Sinus of Valsalva aneurysm (SVA) is an uncommon cardiac anomaly that can be congenital or acquired. John Thurnam first described SVA in 1840. Hope further described it in 1939. SVA is usually referred to as a rare congenital anomaly. A congenital SVA is usually clinically silent but may vary from a mild, asymptomatic dilatation detected in routine 2-dimensional echocardiography to symptomatic presentations related to the compression of adjacent structures or intracardiac shunting caused by rupture of the SVA into the right side of the heart.[1] Approximately 65-85% of SVAs originate from the right sinus of Valsalva, while SVAs originating from noncoronary (10-30%) and left sinuses (< 5%) are exceedingly rare.[2]

Pathophysiology

Congenital SVA is caused by a dilation, usually of a single sinus of Valsalva, from a separation between the aortic media and the annulus fibrosus. A deficiency of normal elastic tissue and abnormal development of the bulbus cordis have been associated with the development of SVA.[3] Other disease processes that involve the aortic root (eg, atherosclerotic aneurysms, syphilis, endocarditis, cystic medial necrosis, chest trauma) may also produce SVA, although this usually involves multiple sinuses. Rupture of the dilated sinus may lead to intracardiac shunting when a communication is established with the right atrium (Gerbode defect [10%]) or directly into the right ventricle (60-90%). Cardiac tamponade may occur if the rupture involves the pericardial space.[1]

Epidemiology

Frequency

United States

SVA was present in 0.09% of cadavers in a large autopsy series and ranged to 0.14-0.23% in a Western surgical series.[4] Two-dimensional echocardiography is likely to determine a higher incidence of SVA, although researchers note the incremental value of 3-dimensional echocardiography.[5]

International

SVA is more prevalent in Asian surgical series (0.46-3.5%) and correlates with more supracristal ventricular septal defects (~60%).[6]

Mortality/Morbidity

The true natural history of SVA is unclear. Clinical complications from SVA are often the initial presentation of SVA.

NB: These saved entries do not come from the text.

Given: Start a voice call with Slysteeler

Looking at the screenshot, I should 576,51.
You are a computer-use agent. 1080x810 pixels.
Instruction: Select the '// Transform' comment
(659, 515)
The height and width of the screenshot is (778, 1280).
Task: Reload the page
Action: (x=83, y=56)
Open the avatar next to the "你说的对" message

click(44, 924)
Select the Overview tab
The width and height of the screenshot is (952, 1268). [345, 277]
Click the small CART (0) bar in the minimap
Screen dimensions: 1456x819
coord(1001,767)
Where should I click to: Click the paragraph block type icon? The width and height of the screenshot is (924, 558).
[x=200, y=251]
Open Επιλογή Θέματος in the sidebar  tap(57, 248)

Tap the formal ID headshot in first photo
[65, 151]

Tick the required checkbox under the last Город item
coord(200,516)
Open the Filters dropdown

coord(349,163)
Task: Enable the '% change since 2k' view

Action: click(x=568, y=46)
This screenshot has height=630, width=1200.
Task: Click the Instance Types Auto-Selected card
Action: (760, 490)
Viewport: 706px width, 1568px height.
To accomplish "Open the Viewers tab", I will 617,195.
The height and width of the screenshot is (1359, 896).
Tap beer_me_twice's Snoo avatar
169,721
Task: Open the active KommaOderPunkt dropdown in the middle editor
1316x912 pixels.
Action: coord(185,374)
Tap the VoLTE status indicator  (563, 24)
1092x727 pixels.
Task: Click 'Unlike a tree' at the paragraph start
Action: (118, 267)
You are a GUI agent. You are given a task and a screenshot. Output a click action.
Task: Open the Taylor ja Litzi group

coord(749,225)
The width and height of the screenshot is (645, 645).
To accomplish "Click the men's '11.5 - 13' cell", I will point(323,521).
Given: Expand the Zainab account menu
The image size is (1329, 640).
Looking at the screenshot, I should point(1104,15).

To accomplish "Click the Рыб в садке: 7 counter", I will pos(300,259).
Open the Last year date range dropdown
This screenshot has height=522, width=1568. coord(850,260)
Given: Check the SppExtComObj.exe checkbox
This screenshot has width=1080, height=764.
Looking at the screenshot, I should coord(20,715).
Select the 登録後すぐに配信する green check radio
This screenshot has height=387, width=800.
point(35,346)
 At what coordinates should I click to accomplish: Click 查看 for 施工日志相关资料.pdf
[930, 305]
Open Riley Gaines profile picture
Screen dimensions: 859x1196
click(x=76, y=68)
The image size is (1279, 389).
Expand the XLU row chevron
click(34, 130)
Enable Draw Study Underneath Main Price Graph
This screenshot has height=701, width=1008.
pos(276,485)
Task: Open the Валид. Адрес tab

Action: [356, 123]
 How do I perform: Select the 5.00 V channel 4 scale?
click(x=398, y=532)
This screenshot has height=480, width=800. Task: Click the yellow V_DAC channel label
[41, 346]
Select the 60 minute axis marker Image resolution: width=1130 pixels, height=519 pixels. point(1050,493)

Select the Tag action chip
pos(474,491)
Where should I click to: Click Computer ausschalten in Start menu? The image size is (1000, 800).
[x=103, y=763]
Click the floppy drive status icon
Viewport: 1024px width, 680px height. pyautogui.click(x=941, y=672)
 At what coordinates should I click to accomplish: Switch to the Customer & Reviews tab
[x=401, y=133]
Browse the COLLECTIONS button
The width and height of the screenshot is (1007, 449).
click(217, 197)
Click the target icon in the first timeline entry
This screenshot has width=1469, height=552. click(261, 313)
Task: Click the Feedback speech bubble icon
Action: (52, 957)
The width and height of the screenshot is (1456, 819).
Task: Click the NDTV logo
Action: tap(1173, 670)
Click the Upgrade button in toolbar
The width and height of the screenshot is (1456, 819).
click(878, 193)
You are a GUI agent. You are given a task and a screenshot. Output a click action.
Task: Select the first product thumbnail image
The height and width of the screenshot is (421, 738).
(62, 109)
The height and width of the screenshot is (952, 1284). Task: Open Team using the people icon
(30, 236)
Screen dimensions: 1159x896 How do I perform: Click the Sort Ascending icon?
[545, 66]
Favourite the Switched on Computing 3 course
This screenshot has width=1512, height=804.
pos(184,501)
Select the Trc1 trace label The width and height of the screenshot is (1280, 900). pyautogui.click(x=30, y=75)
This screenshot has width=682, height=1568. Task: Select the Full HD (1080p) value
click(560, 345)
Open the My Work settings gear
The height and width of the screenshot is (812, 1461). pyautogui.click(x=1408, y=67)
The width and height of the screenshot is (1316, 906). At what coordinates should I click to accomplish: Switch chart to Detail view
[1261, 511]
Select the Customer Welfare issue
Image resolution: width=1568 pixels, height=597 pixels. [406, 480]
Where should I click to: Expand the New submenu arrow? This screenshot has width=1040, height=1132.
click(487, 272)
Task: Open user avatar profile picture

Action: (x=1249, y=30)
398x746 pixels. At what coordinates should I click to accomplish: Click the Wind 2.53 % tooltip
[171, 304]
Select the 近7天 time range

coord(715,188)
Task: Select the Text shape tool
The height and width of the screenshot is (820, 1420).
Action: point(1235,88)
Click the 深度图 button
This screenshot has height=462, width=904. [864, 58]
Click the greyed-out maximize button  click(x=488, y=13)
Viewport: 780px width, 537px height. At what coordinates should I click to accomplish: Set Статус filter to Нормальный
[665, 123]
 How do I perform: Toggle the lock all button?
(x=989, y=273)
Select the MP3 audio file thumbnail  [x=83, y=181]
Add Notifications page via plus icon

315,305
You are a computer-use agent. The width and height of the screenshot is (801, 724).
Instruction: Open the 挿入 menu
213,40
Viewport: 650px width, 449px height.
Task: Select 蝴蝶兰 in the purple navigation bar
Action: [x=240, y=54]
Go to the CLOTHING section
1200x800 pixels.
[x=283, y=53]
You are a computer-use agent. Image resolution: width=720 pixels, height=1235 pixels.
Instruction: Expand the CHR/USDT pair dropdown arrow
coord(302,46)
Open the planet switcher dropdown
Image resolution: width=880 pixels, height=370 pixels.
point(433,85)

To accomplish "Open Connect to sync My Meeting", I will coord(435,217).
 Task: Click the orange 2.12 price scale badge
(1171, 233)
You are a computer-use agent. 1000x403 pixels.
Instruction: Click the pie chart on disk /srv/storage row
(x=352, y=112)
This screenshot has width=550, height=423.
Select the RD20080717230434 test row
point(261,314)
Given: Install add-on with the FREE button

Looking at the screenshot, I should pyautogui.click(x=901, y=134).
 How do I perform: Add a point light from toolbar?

Complications of sinus of Valsalva aneurysm include the following:

Associated structural defects in congenital SVAs included supracristal or perimembranous ventricular septal defect (30-60%), bicuspid aortic valve (15-20%) and aortic regurgitation (44-50%). Approximately 10% of patients with Marfan syndrome have some form of SVA. Less commonly observed anomalies include pulmonary stenosis, coarctation, and atrial septal defects.

Rupture of SVA (with progressive heart failure and left-to-right shunting or endocarditis) is the main cause of death and rarely occurs before age 20 years in congenital SVA.

Race

Race differences in SVA are unclear, although a higher frequency was observed in the Asian surgical series.

Sex

Male-to-female ratio is 4:1, including frequencies of both ruptured and unruptured SVA.

Age

Unruptured SVA is usually asymptomatic and is often detected serendipitously by routine 2-dimensional echocardiography, even in patients older than 60 years.

Most ruptured SVAs occur from puberty to age 30 years and are often diagnosed or presented clinically at this age.

A retrospective review of an institutional database identified 86 patients who underwent SVA repair from 1956-2003 found the median age to be 45 years (range 5-80 y).[7]

History

Approximately 25% of reported cases of sinus of Valsalva aneurysm (SVA) are clinically asymptomatic, unruptured SVA detected by routine 2-dimensional echocardiography. Rupture of the aneurysmal sac may occur spontaneously, precipitated by exertion, trauma, or cardiac catheterization.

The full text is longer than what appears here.